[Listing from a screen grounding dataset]
[Start]
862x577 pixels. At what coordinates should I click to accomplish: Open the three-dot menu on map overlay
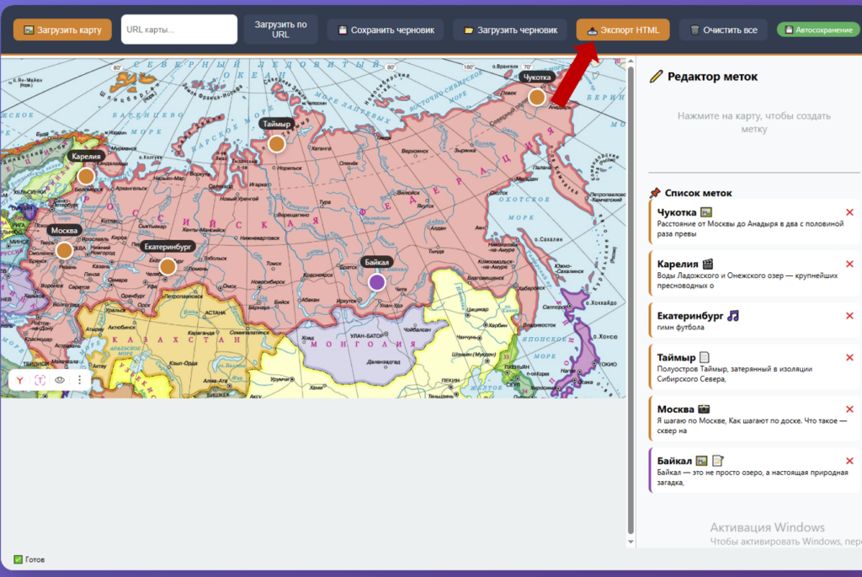[x=79, y=380]
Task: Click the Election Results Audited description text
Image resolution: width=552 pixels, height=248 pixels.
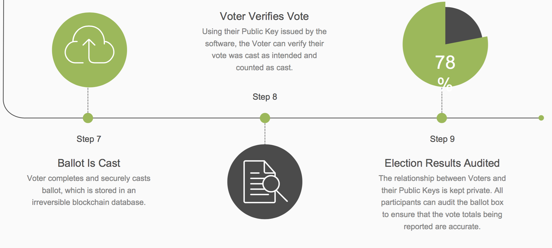Action: 442,202
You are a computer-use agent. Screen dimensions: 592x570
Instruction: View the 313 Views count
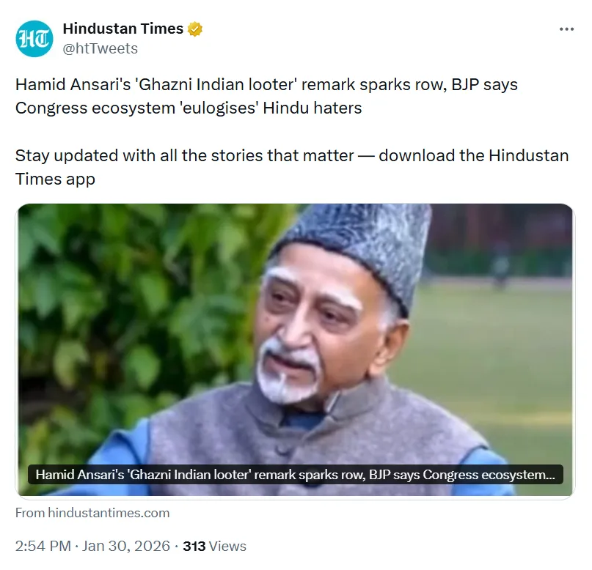click(x=214, y=546)
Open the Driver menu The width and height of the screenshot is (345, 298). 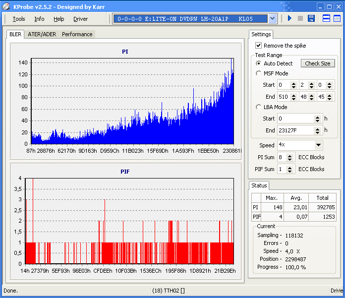point(80,19)
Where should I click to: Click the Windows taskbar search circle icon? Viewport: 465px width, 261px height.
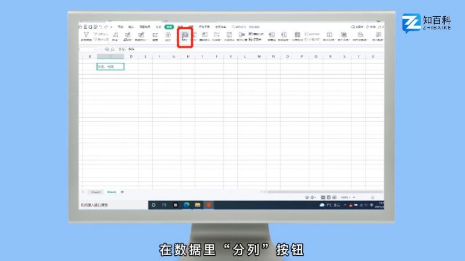click(x=154, y=205)

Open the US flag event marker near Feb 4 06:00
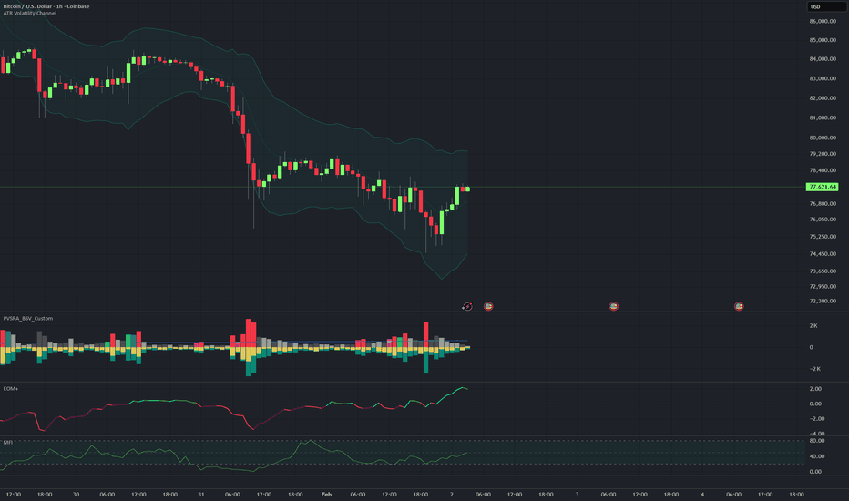point(739,307)
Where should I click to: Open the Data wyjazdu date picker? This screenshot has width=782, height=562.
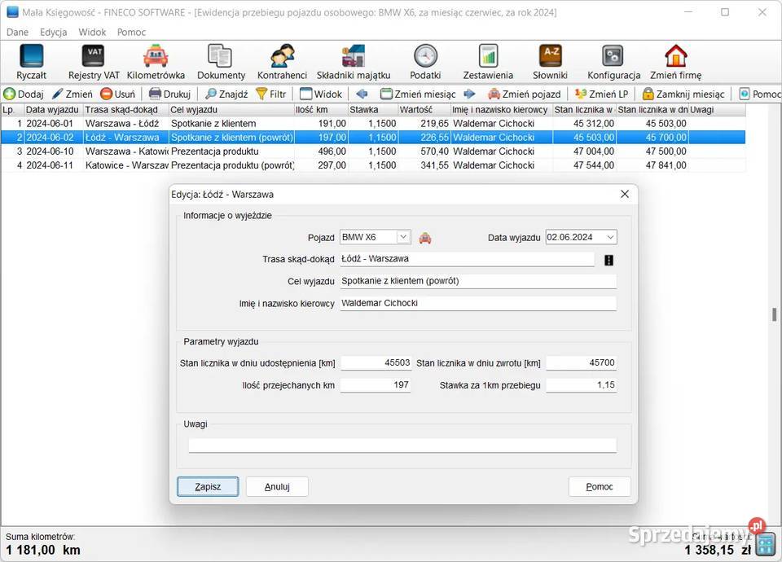(610, 237)
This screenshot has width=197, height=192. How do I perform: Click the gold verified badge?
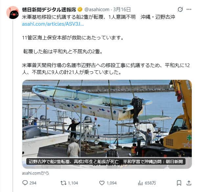click(x=80, y=10)
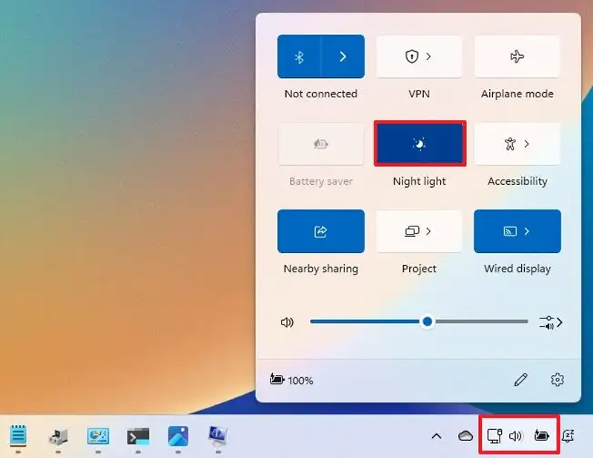593x458 pixels.
Task: Toggle Nearby sharing tile
Action: 321,232
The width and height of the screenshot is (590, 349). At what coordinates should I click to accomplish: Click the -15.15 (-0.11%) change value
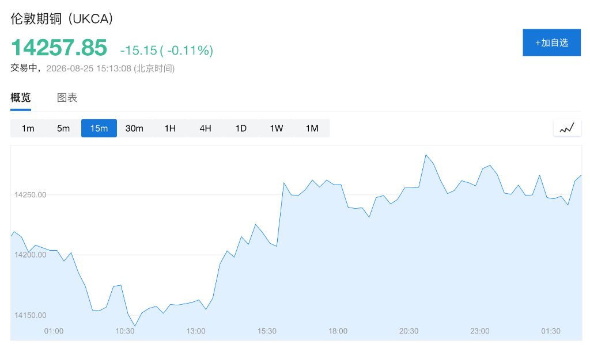coord(167,51)
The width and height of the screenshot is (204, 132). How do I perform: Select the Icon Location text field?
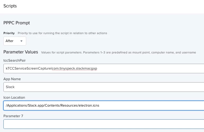point(104,105)
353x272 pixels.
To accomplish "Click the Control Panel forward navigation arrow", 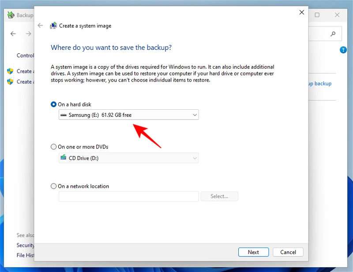I will coord(28,34).
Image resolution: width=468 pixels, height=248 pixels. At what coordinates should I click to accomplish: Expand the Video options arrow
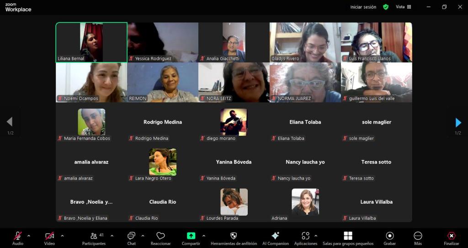click(62, 236)
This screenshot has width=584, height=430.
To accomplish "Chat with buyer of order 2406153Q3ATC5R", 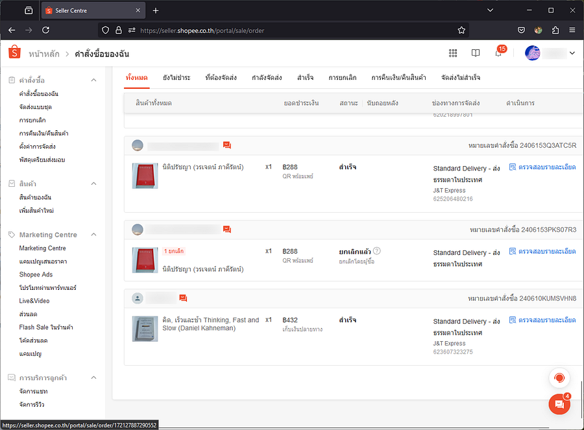I will [227, 145].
[End]
▶ [Problem]: Retype the listing from its first line up to and including the line that contains "Action: 442,202", and leave out the pictures.

▶ [Reply]:
862x577 pixels. At what coordinates should I click to accomplish: Open the three-dot menu on map overlay
[x=79, y=380]
Task: Click the Election Results Audited description text
Image resolution: width=552 pixels, height=248 pixels.
Action: 442,202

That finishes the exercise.